ChuGyouk/Arguinas-Qwen3-8B-100p-lr4e5 is an 8 billion parameter language model, fine-tuned from the unsloth/Qwen3-8B base model. The fine-tuning process utilized the TRL (Transformer Reinforcement Learning) library, indicating an optimization for specific task performance through supervised fine-tuning (SFT).

Key Capabilities

  • Text Generation: Capable of generating human-like text based on given prompts, as demonstrated by the quick start example for open-ended questions.
  • Fine-tuned Performance: Benefits from supervised fine-tuning (SFT) to enhance its performance on specific tasks, likely improving coherence and relevance compared to its base model.
  • TRL Framework: Developed using the TRL framework, which is designed for efficient fine-tuning of large language models.

Training Details

The model was trained using SFT (Supervised Fine-Tuning) with the TRL library (version 0.24.0).

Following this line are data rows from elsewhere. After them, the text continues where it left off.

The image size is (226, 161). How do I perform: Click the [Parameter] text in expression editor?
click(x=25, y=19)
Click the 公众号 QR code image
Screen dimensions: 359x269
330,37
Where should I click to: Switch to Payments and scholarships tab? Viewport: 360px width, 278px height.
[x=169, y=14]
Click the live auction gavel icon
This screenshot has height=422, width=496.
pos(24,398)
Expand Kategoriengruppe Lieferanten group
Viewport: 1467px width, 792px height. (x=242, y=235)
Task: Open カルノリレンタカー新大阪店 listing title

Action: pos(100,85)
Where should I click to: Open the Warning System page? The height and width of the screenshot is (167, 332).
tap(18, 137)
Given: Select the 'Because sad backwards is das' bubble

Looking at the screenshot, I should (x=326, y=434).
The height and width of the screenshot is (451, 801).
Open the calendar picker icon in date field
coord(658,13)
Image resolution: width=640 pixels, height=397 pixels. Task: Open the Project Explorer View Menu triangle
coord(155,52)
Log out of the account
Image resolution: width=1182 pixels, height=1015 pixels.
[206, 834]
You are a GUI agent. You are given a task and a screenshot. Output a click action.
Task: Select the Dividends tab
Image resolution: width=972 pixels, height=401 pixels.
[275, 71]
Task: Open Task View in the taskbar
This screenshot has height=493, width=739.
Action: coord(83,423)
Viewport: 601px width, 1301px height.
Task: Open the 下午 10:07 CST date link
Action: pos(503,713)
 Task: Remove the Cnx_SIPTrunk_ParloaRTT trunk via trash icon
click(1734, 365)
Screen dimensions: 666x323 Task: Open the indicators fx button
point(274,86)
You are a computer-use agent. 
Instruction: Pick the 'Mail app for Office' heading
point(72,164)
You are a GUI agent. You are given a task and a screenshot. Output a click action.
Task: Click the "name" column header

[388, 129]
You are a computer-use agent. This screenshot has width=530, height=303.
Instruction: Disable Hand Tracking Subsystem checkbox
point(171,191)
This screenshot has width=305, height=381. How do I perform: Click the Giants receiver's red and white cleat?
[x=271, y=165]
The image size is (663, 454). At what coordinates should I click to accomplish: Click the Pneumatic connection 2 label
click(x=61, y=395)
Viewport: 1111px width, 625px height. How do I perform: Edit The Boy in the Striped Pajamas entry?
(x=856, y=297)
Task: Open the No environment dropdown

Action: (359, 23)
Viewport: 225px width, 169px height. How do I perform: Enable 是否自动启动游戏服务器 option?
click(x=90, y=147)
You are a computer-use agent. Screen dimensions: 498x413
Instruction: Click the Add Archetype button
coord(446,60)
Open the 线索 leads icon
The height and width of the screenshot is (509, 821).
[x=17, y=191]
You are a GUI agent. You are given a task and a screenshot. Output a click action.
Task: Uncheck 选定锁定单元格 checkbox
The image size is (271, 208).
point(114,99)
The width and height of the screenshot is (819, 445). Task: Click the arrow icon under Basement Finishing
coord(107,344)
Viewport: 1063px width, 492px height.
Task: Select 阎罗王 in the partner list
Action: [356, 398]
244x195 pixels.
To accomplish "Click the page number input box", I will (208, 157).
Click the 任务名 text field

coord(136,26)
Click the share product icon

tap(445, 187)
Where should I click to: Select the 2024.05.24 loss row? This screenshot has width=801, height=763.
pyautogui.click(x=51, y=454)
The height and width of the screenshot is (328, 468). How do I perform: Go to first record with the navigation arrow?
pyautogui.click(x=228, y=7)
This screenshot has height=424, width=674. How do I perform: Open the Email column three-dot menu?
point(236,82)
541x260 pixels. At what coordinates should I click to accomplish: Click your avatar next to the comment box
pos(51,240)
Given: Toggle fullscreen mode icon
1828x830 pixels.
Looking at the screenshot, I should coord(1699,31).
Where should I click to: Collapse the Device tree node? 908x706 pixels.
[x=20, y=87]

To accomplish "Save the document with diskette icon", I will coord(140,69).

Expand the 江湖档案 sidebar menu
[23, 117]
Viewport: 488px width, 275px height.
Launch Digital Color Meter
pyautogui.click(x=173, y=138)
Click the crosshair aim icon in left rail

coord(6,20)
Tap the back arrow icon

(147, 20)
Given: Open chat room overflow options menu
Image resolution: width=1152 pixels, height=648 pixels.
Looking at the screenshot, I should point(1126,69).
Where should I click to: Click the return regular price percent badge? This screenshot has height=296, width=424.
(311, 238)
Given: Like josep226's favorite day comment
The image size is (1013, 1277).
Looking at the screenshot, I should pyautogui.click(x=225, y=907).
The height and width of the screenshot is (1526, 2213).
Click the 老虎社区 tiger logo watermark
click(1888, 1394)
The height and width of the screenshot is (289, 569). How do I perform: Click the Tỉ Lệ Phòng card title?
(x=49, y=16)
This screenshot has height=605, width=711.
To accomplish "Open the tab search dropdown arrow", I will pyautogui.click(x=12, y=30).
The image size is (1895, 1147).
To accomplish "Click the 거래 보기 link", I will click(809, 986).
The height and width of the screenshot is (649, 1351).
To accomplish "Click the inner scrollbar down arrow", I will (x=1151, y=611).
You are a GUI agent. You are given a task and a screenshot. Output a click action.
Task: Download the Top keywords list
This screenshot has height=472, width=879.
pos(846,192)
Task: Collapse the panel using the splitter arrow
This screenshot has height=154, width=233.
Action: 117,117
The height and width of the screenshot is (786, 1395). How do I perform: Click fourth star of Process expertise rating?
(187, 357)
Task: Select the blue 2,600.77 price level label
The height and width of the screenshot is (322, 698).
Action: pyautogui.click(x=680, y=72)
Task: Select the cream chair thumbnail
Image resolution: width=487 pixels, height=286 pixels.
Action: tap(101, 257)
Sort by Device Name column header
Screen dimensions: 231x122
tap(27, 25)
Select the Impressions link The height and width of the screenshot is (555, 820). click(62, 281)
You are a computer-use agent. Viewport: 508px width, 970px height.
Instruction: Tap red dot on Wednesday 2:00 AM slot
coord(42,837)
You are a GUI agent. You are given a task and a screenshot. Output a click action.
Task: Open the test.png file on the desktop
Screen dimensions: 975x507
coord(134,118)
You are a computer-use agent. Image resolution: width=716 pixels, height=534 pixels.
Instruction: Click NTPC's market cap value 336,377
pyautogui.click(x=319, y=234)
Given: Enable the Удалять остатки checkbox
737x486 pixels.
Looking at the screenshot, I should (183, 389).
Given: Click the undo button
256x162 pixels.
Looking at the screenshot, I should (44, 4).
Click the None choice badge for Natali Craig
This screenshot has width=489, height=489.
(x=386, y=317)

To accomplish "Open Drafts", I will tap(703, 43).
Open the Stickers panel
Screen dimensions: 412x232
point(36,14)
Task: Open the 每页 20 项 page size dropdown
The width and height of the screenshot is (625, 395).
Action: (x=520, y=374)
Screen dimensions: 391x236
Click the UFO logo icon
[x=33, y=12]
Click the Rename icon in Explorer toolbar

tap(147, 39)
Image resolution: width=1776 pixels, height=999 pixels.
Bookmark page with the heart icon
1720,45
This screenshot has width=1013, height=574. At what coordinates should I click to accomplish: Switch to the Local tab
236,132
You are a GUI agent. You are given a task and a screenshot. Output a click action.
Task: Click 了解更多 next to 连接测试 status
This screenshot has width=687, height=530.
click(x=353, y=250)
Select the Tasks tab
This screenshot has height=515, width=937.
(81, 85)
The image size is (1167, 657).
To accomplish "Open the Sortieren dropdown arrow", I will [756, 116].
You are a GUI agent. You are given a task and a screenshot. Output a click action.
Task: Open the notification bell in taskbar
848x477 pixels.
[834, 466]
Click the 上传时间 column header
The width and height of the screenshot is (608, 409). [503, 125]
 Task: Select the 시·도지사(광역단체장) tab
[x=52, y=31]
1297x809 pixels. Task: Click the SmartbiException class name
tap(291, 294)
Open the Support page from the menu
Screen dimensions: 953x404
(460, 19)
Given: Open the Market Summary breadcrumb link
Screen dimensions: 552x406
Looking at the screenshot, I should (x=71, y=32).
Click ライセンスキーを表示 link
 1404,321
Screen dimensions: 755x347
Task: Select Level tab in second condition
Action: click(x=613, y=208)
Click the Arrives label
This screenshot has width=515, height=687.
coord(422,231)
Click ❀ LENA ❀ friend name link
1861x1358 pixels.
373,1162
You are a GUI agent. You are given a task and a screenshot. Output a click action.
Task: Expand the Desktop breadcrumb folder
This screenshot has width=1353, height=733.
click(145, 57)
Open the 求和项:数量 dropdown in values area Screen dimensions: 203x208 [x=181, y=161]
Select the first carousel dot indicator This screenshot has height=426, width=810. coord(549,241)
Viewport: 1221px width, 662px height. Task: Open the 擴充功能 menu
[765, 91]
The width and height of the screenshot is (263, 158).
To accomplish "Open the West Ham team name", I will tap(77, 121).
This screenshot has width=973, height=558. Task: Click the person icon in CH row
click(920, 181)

The underlying framework versions include Transformers 4.57.6, Pytorch 2.10.0+cu130, Datasets 4.3.0, and Tokenizers 0.22.2. This setup ensures a robust and modern training environment for optimizing the Qwen3-8B architecture.

Good For

  • Conversational AI: Its text generation capabilities make it suitable for chatbots and interactive dialogue systems.
  • Question Answering: Can be used to generate detailed and contextually appropriate answers to user queries.
  • Research and Development: Provides a fine-tuned Qwen3-8B variant for researchers and developers exploring SFT techniques and model performance.